### Exercise aim
Write out every entry in full. Leave nothing out.
══════
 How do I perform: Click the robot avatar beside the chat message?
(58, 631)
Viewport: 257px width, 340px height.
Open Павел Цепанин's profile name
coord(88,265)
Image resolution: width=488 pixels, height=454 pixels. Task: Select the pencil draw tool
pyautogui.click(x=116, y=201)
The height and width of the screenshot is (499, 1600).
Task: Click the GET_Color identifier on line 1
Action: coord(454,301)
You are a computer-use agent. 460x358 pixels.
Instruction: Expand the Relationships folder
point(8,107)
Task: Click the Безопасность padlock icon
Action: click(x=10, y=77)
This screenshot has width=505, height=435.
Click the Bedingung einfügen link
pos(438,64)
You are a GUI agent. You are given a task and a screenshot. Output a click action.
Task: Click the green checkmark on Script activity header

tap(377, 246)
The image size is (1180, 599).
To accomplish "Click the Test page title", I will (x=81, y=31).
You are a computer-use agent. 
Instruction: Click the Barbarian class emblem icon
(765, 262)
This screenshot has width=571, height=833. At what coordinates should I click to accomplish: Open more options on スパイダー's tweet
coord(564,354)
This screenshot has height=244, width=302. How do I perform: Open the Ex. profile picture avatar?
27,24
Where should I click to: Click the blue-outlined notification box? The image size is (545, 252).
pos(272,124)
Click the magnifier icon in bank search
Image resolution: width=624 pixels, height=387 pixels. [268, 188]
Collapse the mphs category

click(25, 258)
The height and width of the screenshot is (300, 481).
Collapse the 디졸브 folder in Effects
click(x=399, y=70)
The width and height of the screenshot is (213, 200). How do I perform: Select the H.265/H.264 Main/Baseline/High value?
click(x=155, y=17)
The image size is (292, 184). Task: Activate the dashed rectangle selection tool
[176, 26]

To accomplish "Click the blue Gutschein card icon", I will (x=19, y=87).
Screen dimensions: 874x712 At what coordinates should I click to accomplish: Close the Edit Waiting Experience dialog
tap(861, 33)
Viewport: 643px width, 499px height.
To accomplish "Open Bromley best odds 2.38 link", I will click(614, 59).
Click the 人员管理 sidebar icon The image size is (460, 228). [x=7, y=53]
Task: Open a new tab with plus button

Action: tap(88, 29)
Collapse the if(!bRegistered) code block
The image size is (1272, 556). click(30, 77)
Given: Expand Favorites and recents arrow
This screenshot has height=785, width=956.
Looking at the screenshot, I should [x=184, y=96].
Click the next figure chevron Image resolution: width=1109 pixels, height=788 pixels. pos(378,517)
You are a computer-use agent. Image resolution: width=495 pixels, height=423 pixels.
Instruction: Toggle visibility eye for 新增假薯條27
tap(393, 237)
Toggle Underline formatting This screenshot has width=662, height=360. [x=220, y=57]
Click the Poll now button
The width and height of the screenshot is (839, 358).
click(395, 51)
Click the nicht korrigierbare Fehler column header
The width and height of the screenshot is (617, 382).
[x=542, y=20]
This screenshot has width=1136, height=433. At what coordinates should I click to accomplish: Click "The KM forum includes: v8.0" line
══════
### Result
 How do I perform: Click the robot avatar beside the chat message?
(58, 631)
Viewport: 257px width, 340px height.
Open Павел Цепанин's profile name
coord(88,265)
Image resolution: width=488 pixels, height=454 pixels. Task: Select the pencil draw tool
pyautogui.click(x=116, y=201)
The height and width of the screenshot is (499, 1600).
Task: Click the GET_Color identifier on line 1
Action: coord(454,301)
You are a computer-use agent. 460x358 pixels.
Instruction: Expand the Relationships folder
point(8,107)
Task: Click the Безопасность padlock icon
Action: click(x=10, y=77)
This screenshot has width=505, height=435.
Click the Bedingung einfügen link
pos(438,64)
You are a GUI agent. You are given a task and a screenshot. Output a click action.
Task: Click the green checkmark on Script activity header

tap(377, 246)
The image size is (1180, 599).
To accomplish "Click the Test page title", I will (x=81, y=31).
You are a computer-use agent. 
Instruction: Click the Barbarian class emblem icon
(765, 262)
This screenshot has width=571, height=833. At what coordinates should I click to accomplish: Open more options on スパイダー's tweet
coord(564,354)
This screenshot has height=244, width=302. How do I perform: Open the Ex. profile picture avatar?
27,24
Where should I click to: Click the blue-outlined notification box? The image size is (545, 252).
pos(272,124)
Click the magnifier icon in bank search
Image resolution: width=624 pixels, height=387 pixels. [268, 188]
Collapse the mphs category

click(25, 258)
The height and width of the screenshot is (300, 481).
Collapse the 디졸브 folder in Effects
click(x=399, y=70)
The width and height of the screenshot is (213, 200). How do I perform: Select the H.265/H.264 Main/Baseline/High value?
click(x=155, y=17)
The image size is (292, 184). Task: Activate the dashed rectangle selection tool
[176, 26]

To accomplish "Click the blue Gutschein card icon", I will (x=19, y=87).
Screen dimensions: 874x712 At what coordinates should I click to accomplish: Close the Edit Waiting Experience dialog
tap(861, 33)
Viewport: 643px width, 499px height.
To accomplish "Open Bromley best odds 2.38 link", I will click(614, 59).
Click the 人员管理 sidebar icon The image size is (460, 228). [x=7, y=53]
Task: Open a new tab with plus button

Action: tap(88, 29)
Collapse the if(!bRegistered) code block
The image size is (1272, 556). click(30, 77)
Given: Expand Favorites and recents arrow
This screenshot has height=785, width=956.
Looking at the screenshot, I should [x=184, y=96].
Click the next figure chevron Image resolution: width=1109 pixels, height=788 pixels. pos(378,517)
You are a computer-use agent. Image resolution: width=495 pixels, height=423 pixels.
Instruction: Toggle visibility eye for 新增假薯條27
tap(393, 237)
Toggle Underline formatting This screenshot has width=662, height=360. [x=220, y=57]
Click the Poll now button
The width and height of the screenshot is (839, 358).
click(395, 51)
Click the nicht korrigierbare Fehler column header
The width and height of the screenshot is (617, 382).
[x=542, y=20]
This screenshot has width=1136, height=433. At what coordinates should I click to accomplish: Click "The KM forum includes: v8.0" line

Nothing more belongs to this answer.